As much as the body has mechanisms to maintain stability, it relies on contrasting processes to function; anabolic vs catabolic, sympathetic vs parasympathetic. To establish balance within the body there needs to be contrast. In fact, human consciousness relies on the subjective appreciation of these subtle changes. I am a firm believer that physiology is more important than psychology, we allow psychology to affect physiology, whereas we should be influencing physiology to affect psychology. Relative hormonal stability is fundamental to this, but we need to appreciate the difference between foundation hormones and reward hormones. Both testosterone and oestradiol are anabolic, they are both necessary for growth and repair. Whilst men have greater anabolic capacity due to testosterone’s effect on androgen receptors, oestrogen confers a more cardioprotective effect, one of the many reasons women outlive men.

The Sex Hormones – Oestradiol, Testosterone & Progesterone

The female sex-hormones include oestradiol, testosterone, and progesterone.
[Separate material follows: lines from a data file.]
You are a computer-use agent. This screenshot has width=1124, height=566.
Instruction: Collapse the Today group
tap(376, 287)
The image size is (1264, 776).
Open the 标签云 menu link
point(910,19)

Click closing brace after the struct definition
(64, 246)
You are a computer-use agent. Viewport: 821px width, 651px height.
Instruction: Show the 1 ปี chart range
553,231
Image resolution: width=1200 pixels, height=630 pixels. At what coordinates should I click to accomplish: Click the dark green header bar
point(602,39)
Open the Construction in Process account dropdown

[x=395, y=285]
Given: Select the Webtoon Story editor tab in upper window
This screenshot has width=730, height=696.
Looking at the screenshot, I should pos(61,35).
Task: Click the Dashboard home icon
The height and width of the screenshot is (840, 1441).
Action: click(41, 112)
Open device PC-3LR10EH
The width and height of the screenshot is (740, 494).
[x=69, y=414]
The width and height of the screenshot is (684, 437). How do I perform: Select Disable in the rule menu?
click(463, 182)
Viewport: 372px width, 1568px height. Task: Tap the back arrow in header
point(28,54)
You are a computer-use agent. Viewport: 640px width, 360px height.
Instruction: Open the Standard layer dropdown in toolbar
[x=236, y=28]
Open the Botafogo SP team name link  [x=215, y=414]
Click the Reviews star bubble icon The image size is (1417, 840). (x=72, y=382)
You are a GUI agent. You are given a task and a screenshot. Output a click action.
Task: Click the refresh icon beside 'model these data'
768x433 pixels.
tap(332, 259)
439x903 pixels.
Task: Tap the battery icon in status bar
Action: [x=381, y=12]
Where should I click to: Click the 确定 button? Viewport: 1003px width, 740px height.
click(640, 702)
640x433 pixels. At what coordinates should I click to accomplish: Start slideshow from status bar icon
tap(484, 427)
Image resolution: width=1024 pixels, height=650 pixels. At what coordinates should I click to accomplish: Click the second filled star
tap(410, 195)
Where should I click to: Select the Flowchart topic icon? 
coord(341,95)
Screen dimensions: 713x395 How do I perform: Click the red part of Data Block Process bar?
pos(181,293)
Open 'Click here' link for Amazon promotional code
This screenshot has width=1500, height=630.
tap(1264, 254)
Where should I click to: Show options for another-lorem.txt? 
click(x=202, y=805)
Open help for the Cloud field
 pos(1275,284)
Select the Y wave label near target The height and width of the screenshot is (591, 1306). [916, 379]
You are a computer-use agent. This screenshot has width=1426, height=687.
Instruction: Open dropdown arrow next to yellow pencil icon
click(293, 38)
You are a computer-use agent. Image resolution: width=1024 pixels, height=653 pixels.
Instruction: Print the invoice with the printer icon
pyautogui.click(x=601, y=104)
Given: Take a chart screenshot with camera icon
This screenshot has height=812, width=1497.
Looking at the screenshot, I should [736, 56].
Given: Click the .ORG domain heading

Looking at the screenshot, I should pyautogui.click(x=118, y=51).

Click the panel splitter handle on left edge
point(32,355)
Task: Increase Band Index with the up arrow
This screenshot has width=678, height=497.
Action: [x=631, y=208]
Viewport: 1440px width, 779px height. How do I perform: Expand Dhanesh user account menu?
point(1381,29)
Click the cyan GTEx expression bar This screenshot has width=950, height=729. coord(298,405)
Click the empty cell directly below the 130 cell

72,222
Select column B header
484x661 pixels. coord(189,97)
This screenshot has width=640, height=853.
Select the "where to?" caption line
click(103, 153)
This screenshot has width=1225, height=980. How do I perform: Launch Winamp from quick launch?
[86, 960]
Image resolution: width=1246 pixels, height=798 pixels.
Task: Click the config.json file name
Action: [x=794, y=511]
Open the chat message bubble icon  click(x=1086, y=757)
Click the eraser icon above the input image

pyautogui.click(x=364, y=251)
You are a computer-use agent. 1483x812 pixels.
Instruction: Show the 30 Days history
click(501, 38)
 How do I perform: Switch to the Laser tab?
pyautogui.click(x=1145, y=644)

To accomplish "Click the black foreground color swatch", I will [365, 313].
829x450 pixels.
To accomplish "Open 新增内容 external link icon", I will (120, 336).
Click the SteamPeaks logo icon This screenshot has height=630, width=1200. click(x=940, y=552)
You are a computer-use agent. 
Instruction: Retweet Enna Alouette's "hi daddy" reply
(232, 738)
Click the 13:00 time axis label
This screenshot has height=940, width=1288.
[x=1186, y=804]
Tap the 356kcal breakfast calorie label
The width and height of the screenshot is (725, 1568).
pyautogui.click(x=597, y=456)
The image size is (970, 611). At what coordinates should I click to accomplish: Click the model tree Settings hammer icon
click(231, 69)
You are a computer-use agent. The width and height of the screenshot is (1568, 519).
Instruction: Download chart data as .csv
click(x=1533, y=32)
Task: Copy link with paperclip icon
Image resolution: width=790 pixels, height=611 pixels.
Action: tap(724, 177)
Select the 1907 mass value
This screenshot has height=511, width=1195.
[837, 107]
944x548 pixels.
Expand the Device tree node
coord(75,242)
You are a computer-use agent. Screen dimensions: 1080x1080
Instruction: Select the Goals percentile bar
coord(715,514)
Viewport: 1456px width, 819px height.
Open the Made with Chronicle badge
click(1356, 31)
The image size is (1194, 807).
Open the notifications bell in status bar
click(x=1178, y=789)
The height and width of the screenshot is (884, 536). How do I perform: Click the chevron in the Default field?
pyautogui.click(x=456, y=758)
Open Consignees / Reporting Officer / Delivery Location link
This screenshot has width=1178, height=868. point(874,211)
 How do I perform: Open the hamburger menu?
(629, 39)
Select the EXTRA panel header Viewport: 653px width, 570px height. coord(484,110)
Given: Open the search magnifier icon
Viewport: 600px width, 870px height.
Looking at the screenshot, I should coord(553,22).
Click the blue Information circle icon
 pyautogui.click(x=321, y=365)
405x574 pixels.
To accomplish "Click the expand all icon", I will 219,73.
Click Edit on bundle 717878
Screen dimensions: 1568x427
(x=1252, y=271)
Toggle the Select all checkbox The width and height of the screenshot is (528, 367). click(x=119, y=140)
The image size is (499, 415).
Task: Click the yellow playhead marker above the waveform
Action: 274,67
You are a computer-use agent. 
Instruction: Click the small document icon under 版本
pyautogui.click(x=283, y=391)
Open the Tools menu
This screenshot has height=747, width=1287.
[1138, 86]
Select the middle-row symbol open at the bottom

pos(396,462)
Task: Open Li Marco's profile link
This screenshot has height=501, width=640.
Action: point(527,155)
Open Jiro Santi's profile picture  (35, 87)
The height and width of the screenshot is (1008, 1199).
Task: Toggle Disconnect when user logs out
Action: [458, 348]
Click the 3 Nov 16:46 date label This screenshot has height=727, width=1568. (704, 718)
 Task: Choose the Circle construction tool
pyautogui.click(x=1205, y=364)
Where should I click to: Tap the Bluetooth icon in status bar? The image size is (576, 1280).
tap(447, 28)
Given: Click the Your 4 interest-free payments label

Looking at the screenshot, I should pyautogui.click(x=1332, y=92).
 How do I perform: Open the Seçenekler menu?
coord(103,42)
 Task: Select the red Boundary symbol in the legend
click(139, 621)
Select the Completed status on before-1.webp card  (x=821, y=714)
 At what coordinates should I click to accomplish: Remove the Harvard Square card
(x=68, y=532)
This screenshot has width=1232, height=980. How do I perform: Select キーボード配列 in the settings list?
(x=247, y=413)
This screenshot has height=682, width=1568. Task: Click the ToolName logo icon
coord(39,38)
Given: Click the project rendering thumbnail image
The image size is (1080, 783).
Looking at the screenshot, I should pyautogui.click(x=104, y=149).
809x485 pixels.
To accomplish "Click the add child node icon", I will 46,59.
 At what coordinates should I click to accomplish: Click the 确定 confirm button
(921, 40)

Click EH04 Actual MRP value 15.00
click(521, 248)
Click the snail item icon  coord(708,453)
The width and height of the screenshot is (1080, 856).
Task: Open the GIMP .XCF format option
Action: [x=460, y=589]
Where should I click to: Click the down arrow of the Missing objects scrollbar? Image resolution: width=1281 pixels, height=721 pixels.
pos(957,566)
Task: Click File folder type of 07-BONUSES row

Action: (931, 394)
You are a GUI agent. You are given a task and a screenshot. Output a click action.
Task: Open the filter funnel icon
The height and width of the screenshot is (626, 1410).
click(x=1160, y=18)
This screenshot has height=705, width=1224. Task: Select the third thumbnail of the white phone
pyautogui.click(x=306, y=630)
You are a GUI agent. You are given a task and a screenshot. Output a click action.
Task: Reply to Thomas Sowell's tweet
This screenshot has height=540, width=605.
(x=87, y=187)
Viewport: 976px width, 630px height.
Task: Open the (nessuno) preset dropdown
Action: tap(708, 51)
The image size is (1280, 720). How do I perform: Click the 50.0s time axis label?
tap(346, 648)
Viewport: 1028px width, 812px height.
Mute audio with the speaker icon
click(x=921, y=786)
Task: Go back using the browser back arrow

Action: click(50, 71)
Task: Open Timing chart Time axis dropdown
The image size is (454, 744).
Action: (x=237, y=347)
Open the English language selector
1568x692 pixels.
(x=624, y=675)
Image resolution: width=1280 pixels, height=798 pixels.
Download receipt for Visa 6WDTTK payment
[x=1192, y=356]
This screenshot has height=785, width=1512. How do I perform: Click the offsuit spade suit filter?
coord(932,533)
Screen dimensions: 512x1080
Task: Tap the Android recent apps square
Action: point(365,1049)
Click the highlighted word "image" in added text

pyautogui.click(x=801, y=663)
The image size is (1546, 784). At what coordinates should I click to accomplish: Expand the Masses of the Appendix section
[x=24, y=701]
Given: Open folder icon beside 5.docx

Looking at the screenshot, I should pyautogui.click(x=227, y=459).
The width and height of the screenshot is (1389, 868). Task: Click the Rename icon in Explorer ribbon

All of these hormones have important functions outside of helping to facilitate the female reproductive cycle.  Oestradiol is necessary for cognitive function, mood and libido. It is necessary for cardiovascular health and has various roles, one being helping maintain the endothelial lining of the blood vessels. Oestradiol is necessary for bone strength and joint health. Testosterone, traditionally thought of as the male sex-hormone, also serves numerous important roles in females. It is slowly being accepted by traditional healthcare and is being used as a way to improve libido in females on HRT.  However what is often overlooked is it’s role in other physiological functions, including erythropoiesis and maintaining bone mineral density. Progesterone is traditionally prescribed in HRT to preserve the integrity of the uterus and lower the risk of endometrial cancer, but it is also needed for neurological function and bone strength. Women often complain of sleep dysregulation during the luteal phase of their menstrual cycle, this is usually because of a rise and fall in progesterone level.

Taking Personal Responsibility

We need to adopt a holistic personalised approach to patient care. You will not feel the benefits of microdosing HRT with an untreated pathology such as thyroid or other metabolic dysregulation, which can dampen any expected qualitative improvements from stable female hormone levels. I can optimise your female hormone levels, but you need to make the necessary adjustments to your lifestyle, nutrition and exercise to truly feel the benefits. I will support you, but you need to take personal responsibility for your own health, and only then will you reap the benefits of hormone optimisation.  This is all about achieving and maintaining normal physiology, improving quality and quantity of life. Living longer and living better.